Perhaps you’ve read one of these books: When Fish Fly, The Starbucks Experience or The New Gold Standard. If you have you have probably obtained a few new ideas about designing a user experience for your library. One thing that you’ll learn from all of these books that is highly relevant to libraries is that it is possible to turn mundane, ordinary transactions – something librarians know about all too well – into memorable experiences. Something else these books have in common is their author, Joseph Michelli.
I had the great opportunity to meet Michelli when I attended the American Library Association Conference in Chicago. Just a few weeks before the conference I learned that the OCLC Symposium on “Leadership Beyond the Recession” (always held on Friday afternoons of every ALA Midwinter and Annual Conference) was having Michelli as their speaker. Having read his works I was glad I’d be in Chicago for the program. I even mentioned it here at DBL, and was surprised when Michelli himself left a comment on the post. It got even better about a week later when OCLC invited me to participate in the program by joining a panel of librarians who would talk about their library user experiences after Michelli completed his presentation.
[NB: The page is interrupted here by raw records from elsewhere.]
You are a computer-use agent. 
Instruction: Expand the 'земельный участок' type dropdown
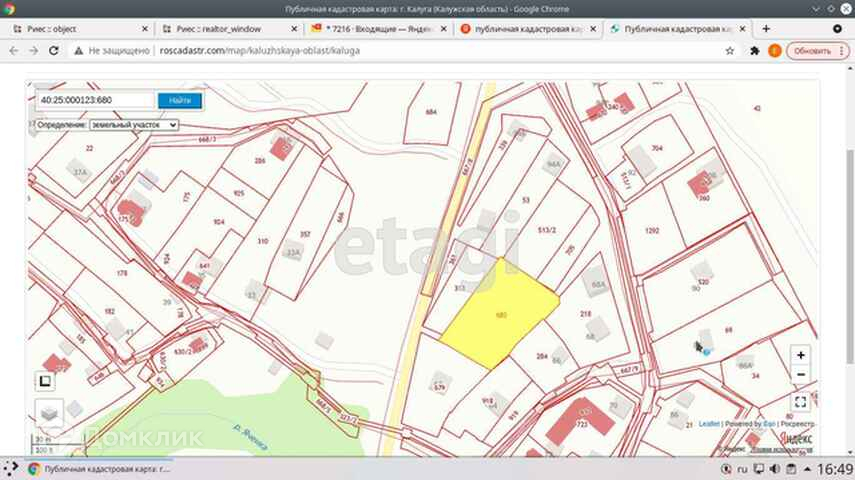[x=133, y=125]

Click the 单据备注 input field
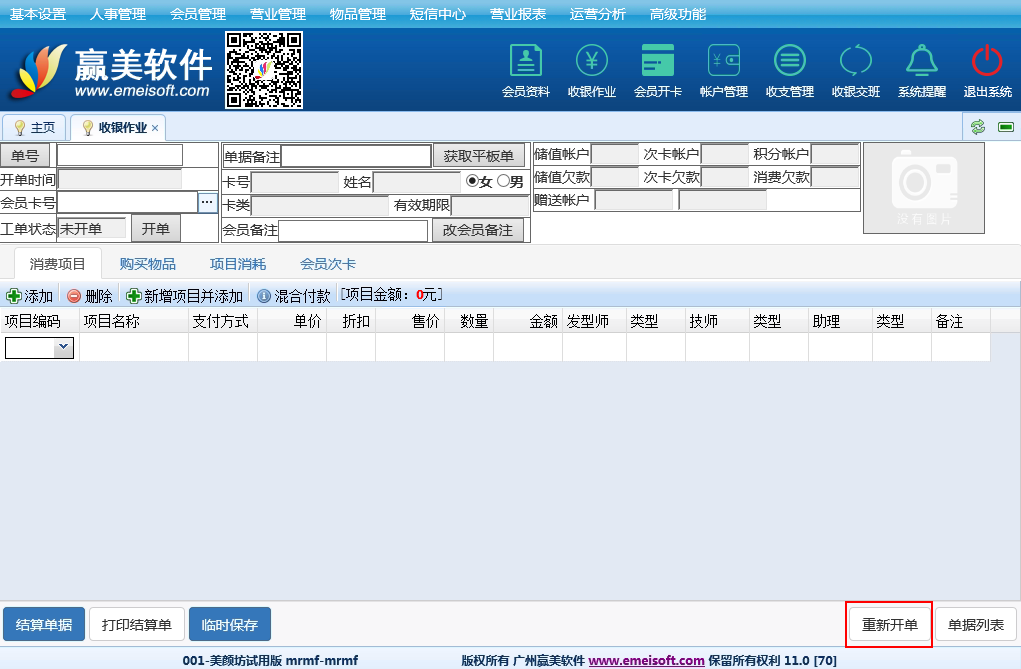click(x=356, y=156)
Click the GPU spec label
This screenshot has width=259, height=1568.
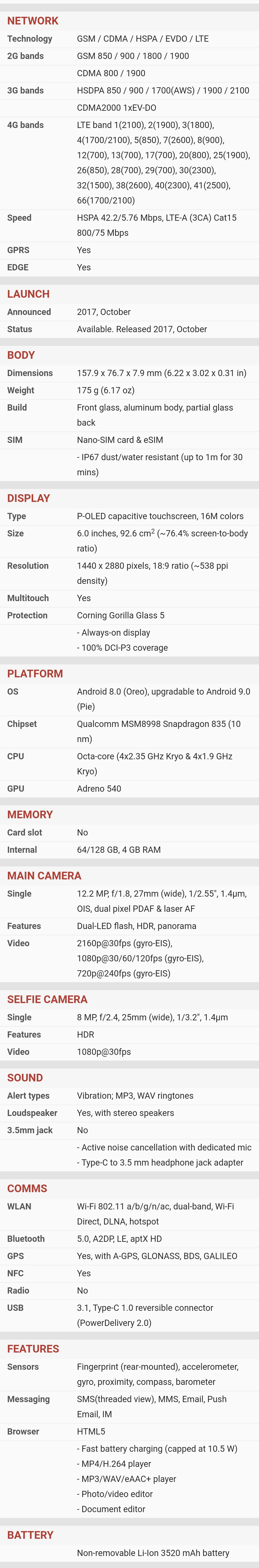click(x=16, y=788)
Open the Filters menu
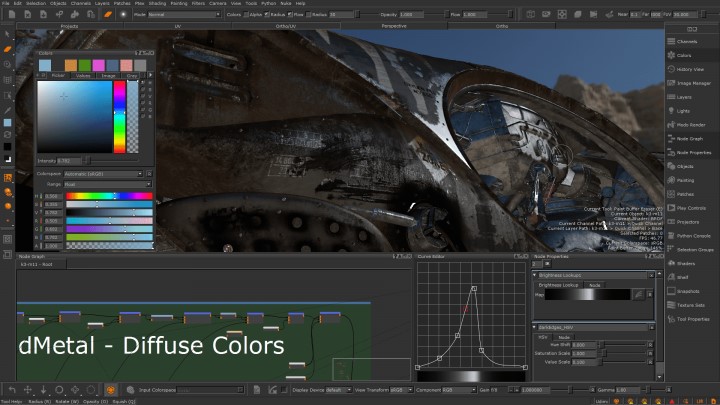 [x=197, y=3]
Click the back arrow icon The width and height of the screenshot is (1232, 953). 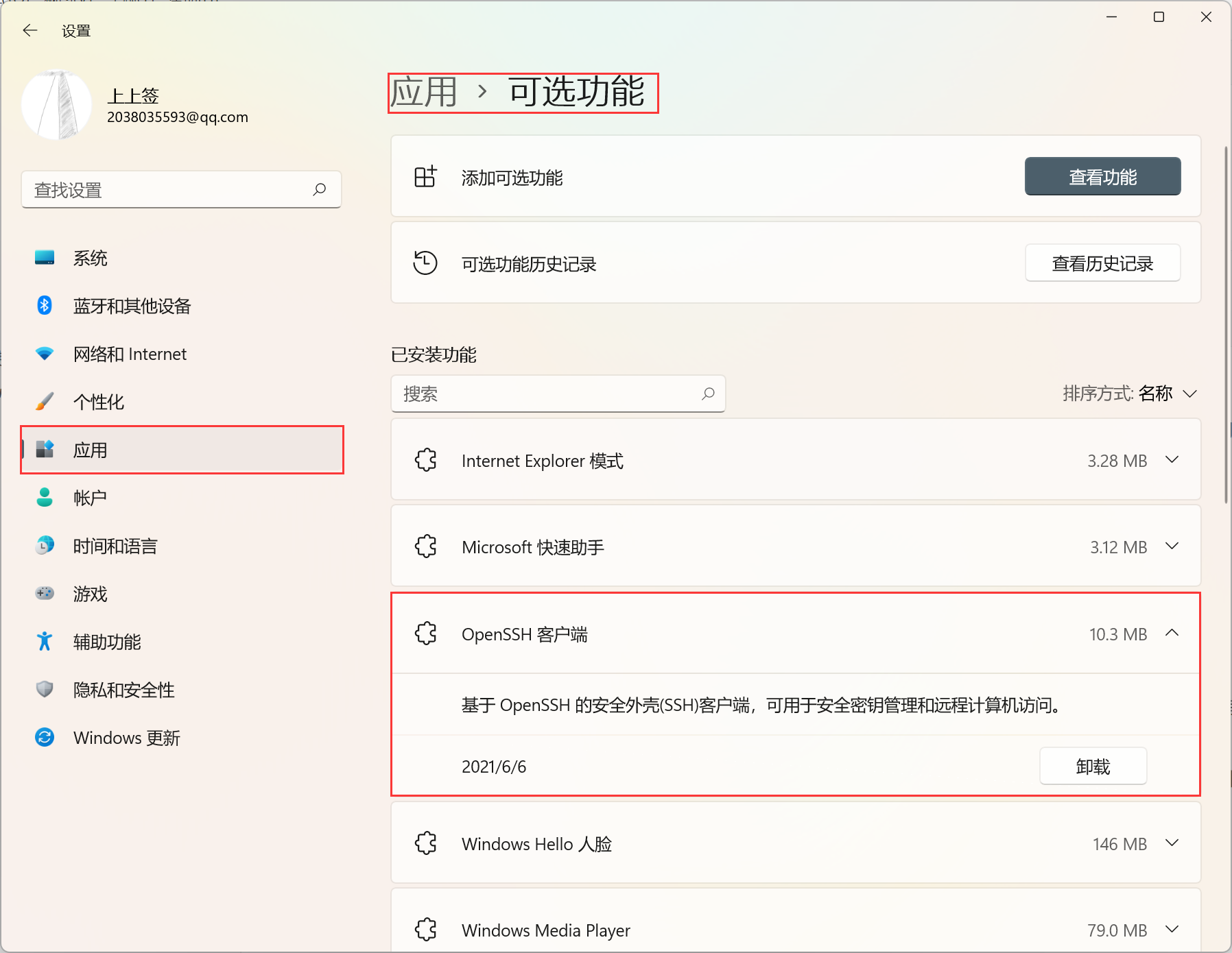pyautogui.click(x=30, y=30)
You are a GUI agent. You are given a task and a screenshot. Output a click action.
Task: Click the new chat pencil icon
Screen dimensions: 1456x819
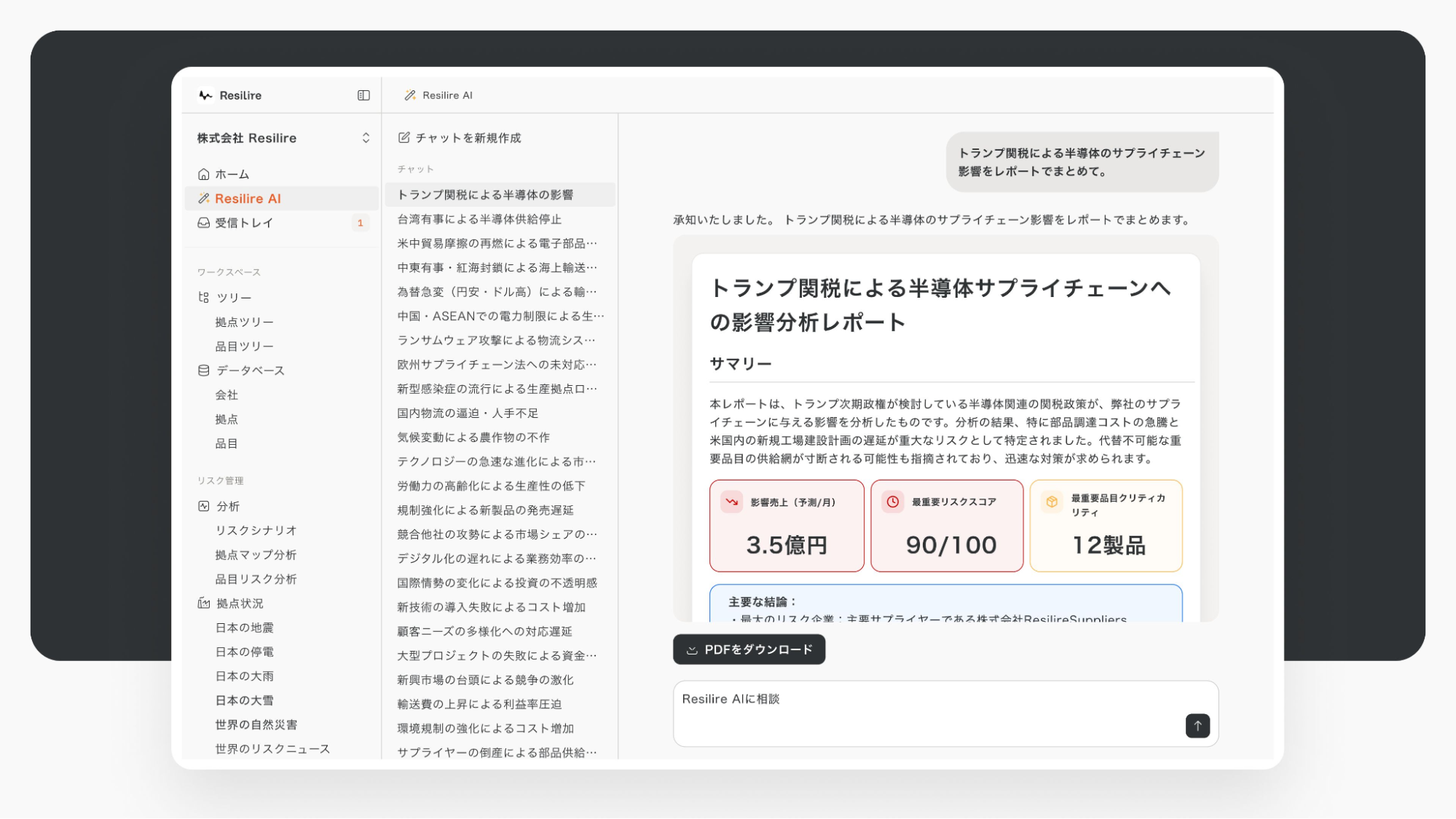404,138
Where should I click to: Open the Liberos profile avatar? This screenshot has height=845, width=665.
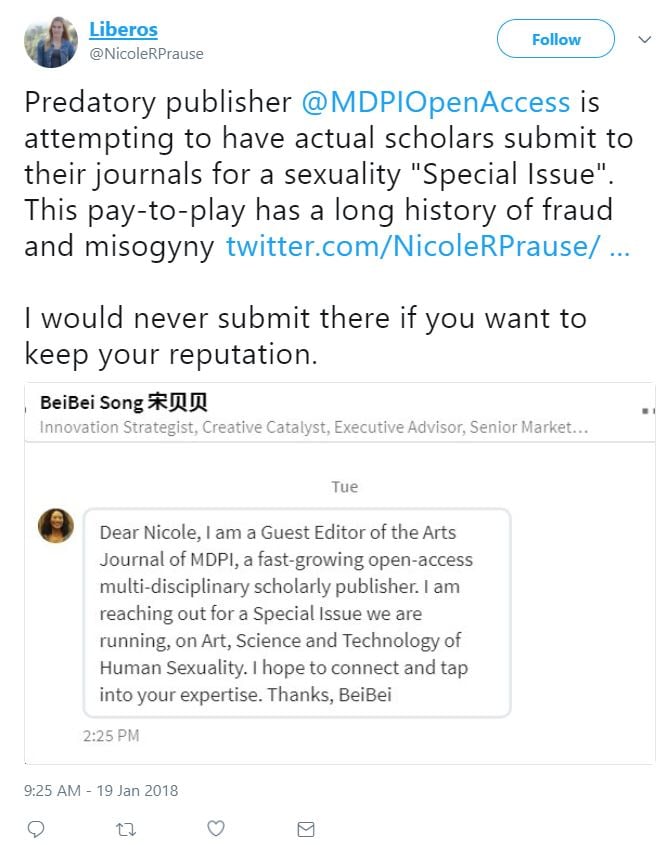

You can view a streaming video of the post-presentation discussion here.
Rather than give you a play-by-play of the talk, I’ll just refer you over to It’s All Good where one of the bloggers (Alice) summarized the presentation. I’ll just bring some attention to one thing that stood out for me – the Experiential Brand Statement. The idea is to create a brand based on the user’s interaction with your product or service – an experiential brand. For the Pike’s Peak Fish Market the experiential brand was “make everyone feel special”. It was just that simple. The folks who worked at the first market sought to make everyone they interacted with feel as though they were world famous. Michelli told us that prior to the experiential brand the Market nearly went out of business. The Ritz-Carlton’s experiential brand is “create the home of a loving parent”. They want all their guests to experience what it feels like to get the special treatment from a parent. And this really interesting article about Darden Restaurants (Olive Garden, Red Lobster, etc) discusses the experiential brands they create. Olive Garden’s experience is to “make you feel like you are joining an Italian family for a meal” and that experiential brand is designed into the décor of the restaurant.
The benefit of developing an experiential brand, as Michelli pointed out, is creating customer loyalty. Fifty percent of customers desert a business because of a bad experience. But customers are three times as likely to be loyal to a business if the customer feels like he or she has a bond with the product or service. So you can’t underestimate the value of creating good relationships that build these bonds. The library workers must be the transforming agents. They must be connected to the EBS. That helps to ensure that every touchpoint in the library will reinforce the EBS.
So what’s a good EBS for your library? I’m working on mine.